Paysage du marais vendéen

25 mai 1969
03m 37s
Réf. 00603

Notice

Résumé :
Maurice Leroux évoque le Marais vendéen jadis recouvert par la mer, protégé aujourd'hui par une longue digue depuis que les terres ont gagné sur l'océan. Ce marais, auquel font face les piquets de bouchot sur l'estran, offre de grands espaces rythmés par ses canaux, creusés par les abbayes de la région pendant le Moyen-âge.
Type de média :
Date de diffusion :
25 mai 1969
Source :
Personnalité(s) :

Éclairage

Sur le littoral sud-vendéen, le rôle de la dérive littorale nord-sud dans le charriage des sables et des vases est déterminant. La construction physique – et non seulement humaine – du territoire offre ici la particularité de pouvoir être totalement évaluée à l’échelle du temps historique (XVIIe-XXe siècles). Le reportage propose une lecture de paysage à la faveur de l’interview d’un bon connaisseur de la rive nord de la baie de l’Aiguillon. Durant une grande partie de l’extrait, on circule en voiture le long d’un mur dont on peine à identifier la nature : il s’agit d’une digue maçonnée, d’abord bâtie en pierres, puis maintes fois reprise avec des matériaux plus modernes, comme le béton. Cette digue constitue la rive gauche de l’estuaire du Lay, le plus important fleuve côtier de Vendée.

> Exercice court: Recopiez le passage du texte sur le marais vendéen qui commence par « Sur le littoral » et se poursuit jusqu'à « côtier de Vendée. ».

> Données fournies:
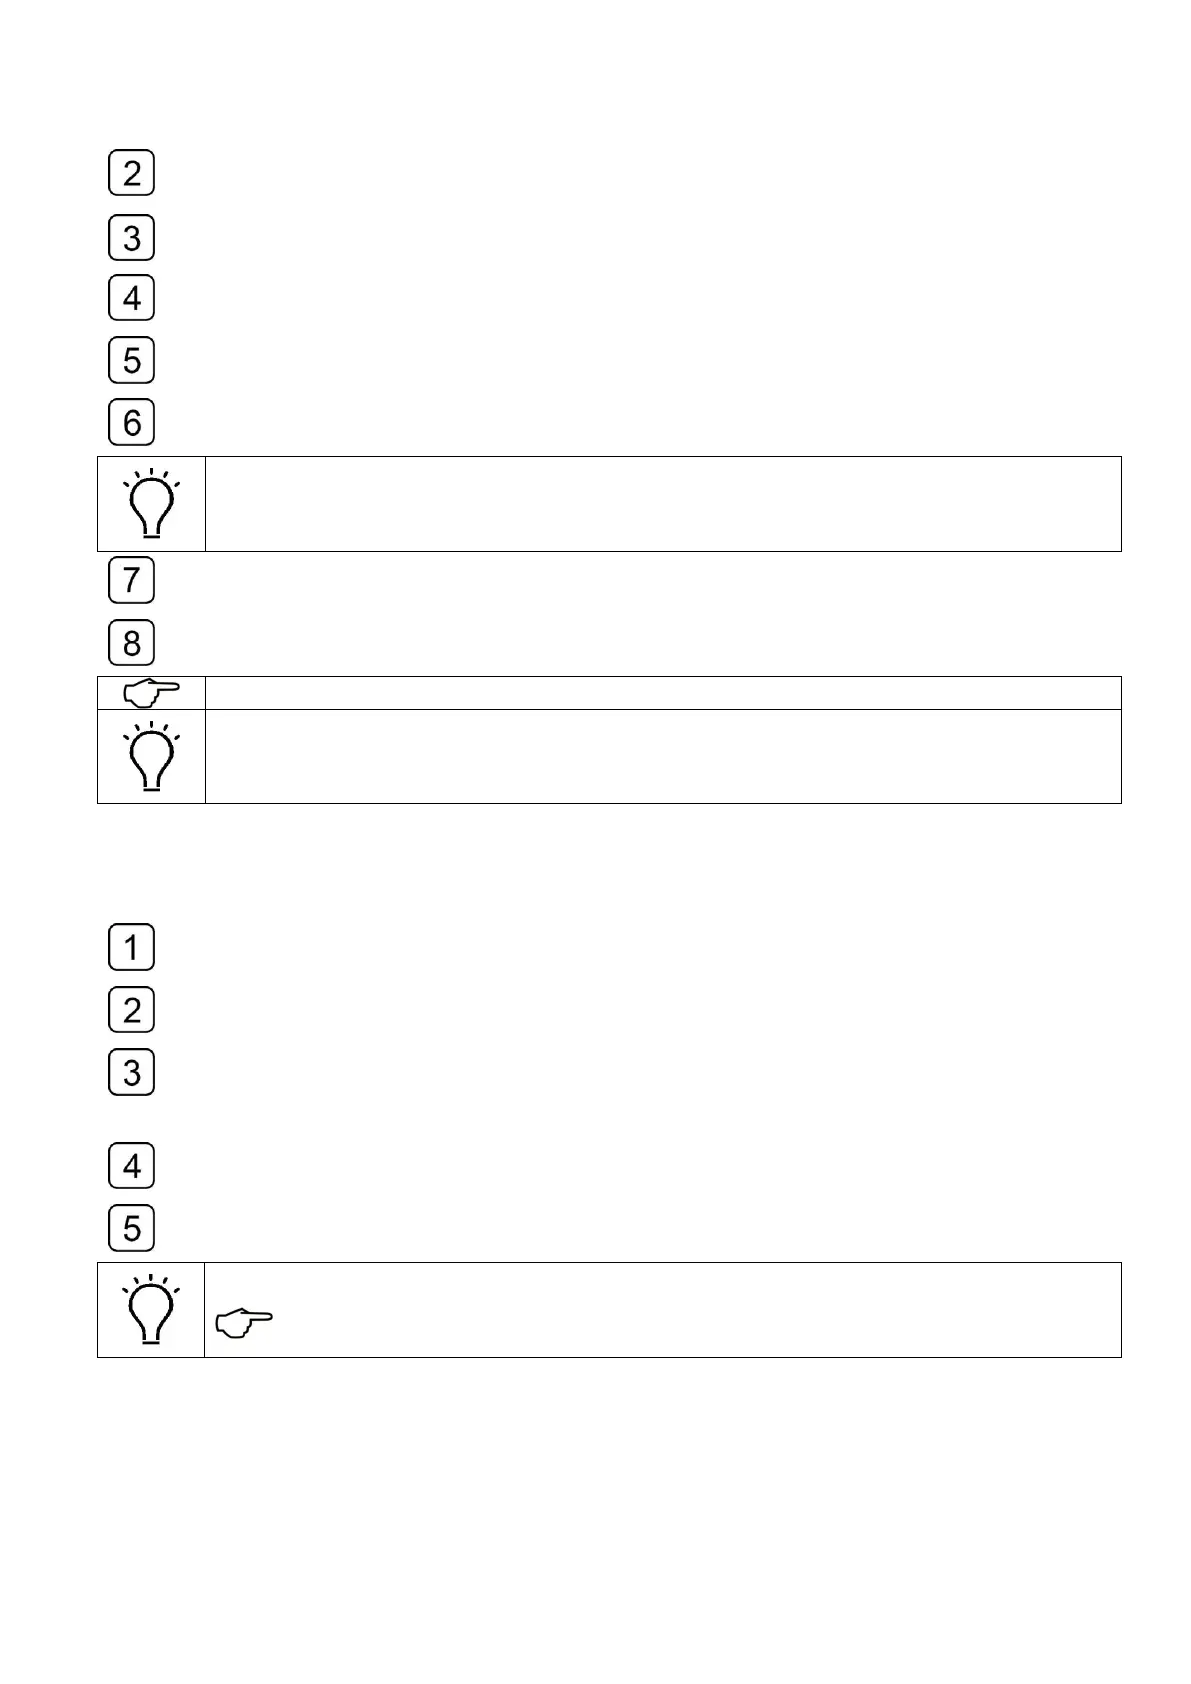The width and height of the screenshot is (1191, 1684).
Task: Click the step 2 icon in the upper list
Action: (x=131, y=173)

> Résultat attendu:
Sur le littoral sud-vendéen, le rôle de la dérive littorale nord-sud dans le charriage des sables et des vases est déterminant. La construction physique – et non seulement humaine – du territoire offre ici la particularité de pouvoir être totalement évaluée à l’échelle du temps historique (XVIIe-XXe siècles). Le reportage propose une lecture de paysage à la faveur de l’interview d’un bon connaisseur de la rive nord de la baie de l’Aiguillon. Durant une grande partie de l’extrait, on circule en voiture le long d’un mur dont on peine à identifier la nature : il s’agit d’une digue maçonnée, d’abord bâtie en pierres, puis maintes fois reprise avec des matériaux plus modernes, comme le béton. Cette digue constitue la rive gauche de l’estuaire du Lay, le plus important fleuve côtier de Vendée.